If someone was repeating that in a public space, we probably wouldn't, but if he had a series of megaphones screaming that at everyone, ala spammimg everyone's convos, many societies have laws against just that. Much of law is already using a "reasonable man". Standard, so why not this one?



> Why would they want to go bigger? Money, that's why.

But a big reason behind all of this censorship on private platforms is that companies are trying to appease advertisers and customers downstream. It's already about money, because we're talking about private enterprise. Coca-cola doesn't want an ad appearing next to a comment promoting Nazism on your all-speech-must-be-allowed platform. It seems to me that forcing sites to have any and all content once they reach a certain size would do the opposite of generating revenue.

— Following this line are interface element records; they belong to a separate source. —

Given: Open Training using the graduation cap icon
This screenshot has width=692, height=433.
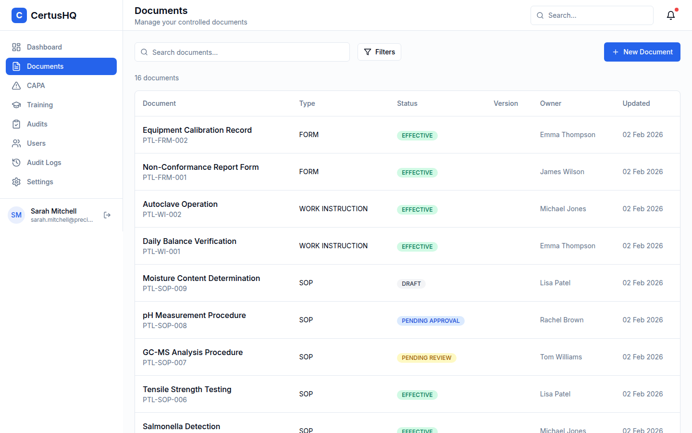Looking at the screenshot, I should (16, 104).
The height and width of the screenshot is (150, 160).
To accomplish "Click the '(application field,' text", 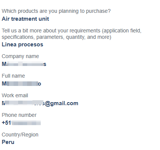I will (x=122, y=31).

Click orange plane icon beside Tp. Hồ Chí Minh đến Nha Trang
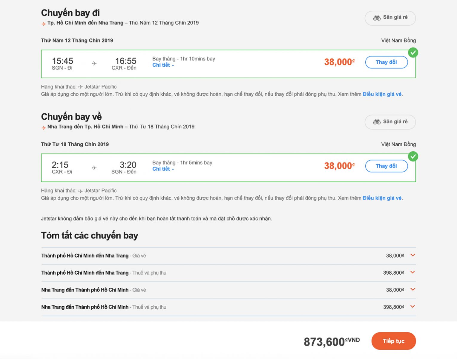(x=44, y=24)
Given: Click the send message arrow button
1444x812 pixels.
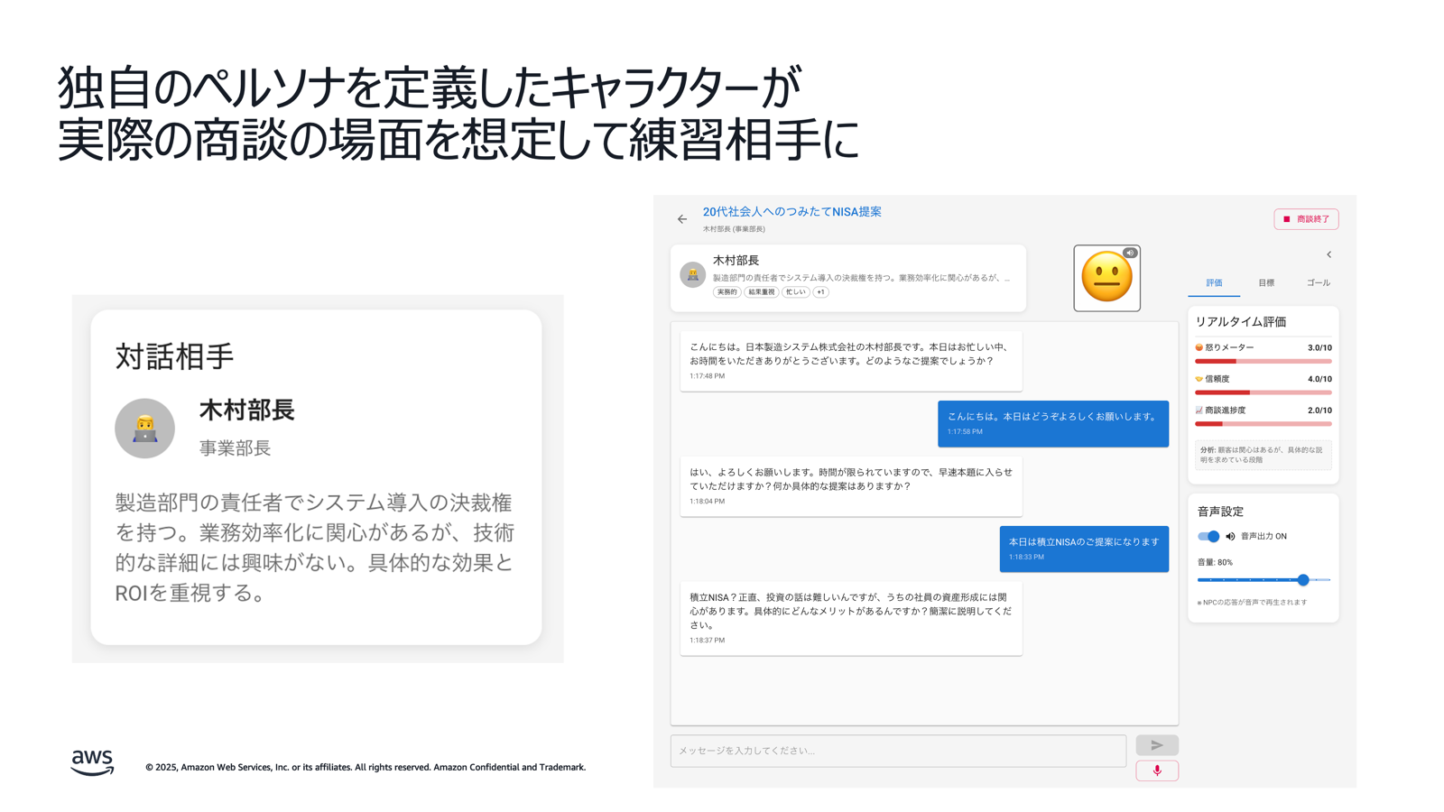Looking at the screenshot, I should pos(1156,745).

> If someone was repeating that in a public space, we probably wouldn't, but if he had a series of megaphones screaming that at everyone, ala spammimg everyone's convos, many societies have laws against just that.

This may or may not be legal in the US. But even if it is, I have a hard time imagining how we would define spam on the internet in a way that won't get subjectively abused and bring us halfway back to where we are now anyway.

How about this approach: force companies at the level of ISPs, domain name registrars, payment processors, and maybe cloud providers, to allow any legal content and not censor. That seems like infrastructure that's too hard to build from the ground up. Anything built on top of that, like a website, is free to act how it acts today.